#### Given instruction a:
Reproduce, without alteration, the portion of the rows that begins with the line containing "Click the Share icon in toolbar" and ends with the line containing "Action: pyautogui.click(x=26, y=14)", including both of those lines.

#### Reading text:
##############################

Most Utahns believe passage of the tax-cutting initiatives will result in cutbacks in government services by state and local bureaucrats, but they also believe the tax-revenue reductions could be absorbed through better management.

Those are the results of two of four questions asked about the initiatives by Deseret News/KSL-TV pollster Dan Jones & Associates in a survey conducted last week.To find out how some of the major arguments used by proponents and opponents of the initiatives are being received by the public, Jones asked:

-"Opponents warn of cutbacks in services to the public if the tax-cutting initiatives are passed. Do you believe there will be cutbacks in services?" Sixty-five percent of those questioned believe there will definitely or probably be cutbacks, 26 percent believe there will probably or definitely not be cutbacks and 9 percent don't know.

-"Proponents of the tax-cutting initiatives say the tax money returned to citizens will stimulate the economy, leading to new business growth and thus greater revenue. Do you believe passage of the initiatives will stimulate the economy?" Forty-six percent do believe that, 43 percent don't believe it and 11 percent don't know.

-"Opponents of the initiatives say that passage would cause the average Utah public school class size to increase. Will the initiatives cause class size to increase?" Forty-six percent said yes, 40 percent said no and 14 percent don't know.

_"Proponents of the tax-cutting initiatives say that the tax cuts can be absorbed through better management of government and schools. Do you believe they can be absorbed through better management?" Seventy percent believe the cuts can be absorbed, 23 percent said they can't be and 7 percent don't know.

There will be three initiatives on the Nov. 8 ballot.

Initiative A would limit taxes on residential property to 0.75 percent of fair market value, all other property to 1 percent of fair market value and limit growth in state and local governments.

Initiative B would roll back the sales, tobacco, gasoline and income taxes to 1986 levels.

Initiative C would give a state income tax credit to parents whose children attend private schools.

##############################

#### Task data:

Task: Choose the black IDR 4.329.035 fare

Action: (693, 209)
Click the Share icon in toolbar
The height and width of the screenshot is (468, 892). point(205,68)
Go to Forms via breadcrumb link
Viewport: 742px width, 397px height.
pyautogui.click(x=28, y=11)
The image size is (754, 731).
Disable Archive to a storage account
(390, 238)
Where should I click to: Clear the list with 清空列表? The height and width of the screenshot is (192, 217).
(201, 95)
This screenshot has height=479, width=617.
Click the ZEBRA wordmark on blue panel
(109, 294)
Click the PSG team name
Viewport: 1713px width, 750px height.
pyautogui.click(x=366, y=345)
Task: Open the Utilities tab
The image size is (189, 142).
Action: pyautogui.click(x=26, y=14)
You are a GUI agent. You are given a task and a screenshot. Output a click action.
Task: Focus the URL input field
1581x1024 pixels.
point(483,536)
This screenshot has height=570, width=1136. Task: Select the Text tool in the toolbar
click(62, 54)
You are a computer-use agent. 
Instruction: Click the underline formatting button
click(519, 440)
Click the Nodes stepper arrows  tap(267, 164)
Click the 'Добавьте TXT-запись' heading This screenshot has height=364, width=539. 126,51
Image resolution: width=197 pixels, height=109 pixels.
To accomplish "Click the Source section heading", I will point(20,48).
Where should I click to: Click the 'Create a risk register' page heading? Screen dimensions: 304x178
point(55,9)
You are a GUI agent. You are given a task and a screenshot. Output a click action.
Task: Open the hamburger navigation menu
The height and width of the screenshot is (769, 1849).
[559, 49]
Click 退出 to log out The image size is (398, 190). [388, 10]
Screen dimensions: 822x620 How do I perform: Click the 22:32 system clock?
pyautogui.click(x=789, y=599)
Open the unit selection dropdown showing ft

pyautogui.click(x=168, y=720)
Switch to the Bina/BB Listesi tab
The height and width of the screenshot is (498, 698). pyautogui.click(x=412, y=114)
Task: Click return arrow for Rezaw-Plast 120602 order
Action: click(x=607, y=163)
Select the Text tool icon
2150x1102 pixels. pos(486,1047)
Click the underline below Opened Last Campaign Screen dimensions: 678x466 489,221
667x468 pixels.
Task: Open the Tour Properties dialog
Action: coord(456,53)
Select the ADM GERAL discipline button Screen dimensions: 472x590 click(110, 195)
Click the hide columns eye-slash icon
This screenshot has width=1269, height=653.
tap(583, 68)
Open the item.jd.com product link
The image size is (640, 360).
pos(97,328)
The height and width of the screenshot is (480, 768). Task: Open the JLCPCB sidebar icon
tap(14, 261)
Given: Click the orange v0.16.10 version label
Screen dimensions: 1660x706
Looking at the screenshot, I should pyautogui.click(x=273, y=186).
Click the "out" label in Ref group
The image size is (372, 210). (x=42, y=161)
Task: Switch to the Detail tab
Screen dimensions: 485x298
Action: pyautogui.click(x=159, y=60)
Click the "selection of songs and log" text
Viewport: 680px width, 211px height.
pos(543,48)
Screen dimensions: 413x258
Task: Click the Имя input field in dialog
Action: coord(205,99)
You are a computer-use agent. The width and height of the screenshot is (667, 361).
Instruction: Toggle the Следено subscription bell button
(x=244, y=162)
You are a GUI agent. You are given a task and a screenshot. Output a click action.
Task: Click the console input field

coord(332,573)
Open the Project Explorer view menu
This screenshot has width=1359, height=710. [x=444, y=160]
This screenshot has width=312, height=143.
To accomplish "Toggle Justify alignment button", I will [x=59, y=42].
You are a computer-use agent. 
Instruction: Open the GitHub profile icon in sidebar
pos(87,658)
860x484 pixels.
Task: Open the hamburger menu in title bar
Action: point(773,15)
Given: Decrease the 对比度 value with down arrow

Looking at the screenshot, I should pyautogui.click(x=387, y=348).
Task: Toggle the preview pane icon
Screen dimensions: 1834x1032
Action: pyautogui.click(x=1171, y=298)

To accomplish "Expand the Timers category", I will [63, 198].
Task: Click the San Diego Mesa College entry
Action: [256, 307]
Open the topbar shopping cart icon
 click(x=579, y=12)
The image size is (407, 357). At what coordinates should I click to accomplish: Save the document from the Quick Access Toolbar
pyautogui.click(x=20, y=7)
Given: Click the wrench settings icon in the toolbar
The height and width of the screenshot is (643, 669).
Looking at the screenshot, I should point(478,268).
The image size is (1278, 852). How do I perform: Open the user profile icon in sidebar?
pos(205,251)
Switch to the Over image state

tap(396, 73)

##############################

#### Given instruction b:
Using the article on the Utah tax-cutting initiatives, determine whether each statement agrees with it, answering yes or no and quoting the words that decide the matter: (i) Sixty-five percent of those questioned expect cutbacks in services. (ii) Initiative B would roll back certain taxes to 1990 levels. (iii) Forty percent of respondents said the initiatives would cause class size to increase.

#### Full output a:
Click the Share icon in toolbar
The height and width of the screenshot is (468, 892). point(205,68)
Go to Forms via breadcrumb link
Viewport: 742px width, 397px height.
pyautogui.click(x=28, y=11)
The image size is (754, 731).
Disable Archive to a storage account
(390, 238)
Where should I click to: Clear the list with 清空列表? The height and width of the screenshot is (192, 217).
(201, 95)
This screenshot has height=479, width=617.
Click the ZEBRA wordmark on blue panel
(109, 294)
Click the PSG team name
Viewport: 1713px width, 750px height.
pyautogui.click(x=366, y=345)
Task: Open the Utilities tab
The image size is (189, 142).
Action: pyautogui.click(x=26, y=14)

#### Full output b:
(i) Yes: "Sixty-five percent of those questioned believe there will definitely or probably be cutbacks"
(ii) No: "Initiative B would roll back the sales, tobacco, gasoline and income taxes to 1986 levels."
(iii) No: "Forty-six percent said yes, 40 percent said no and 14 percent don't know."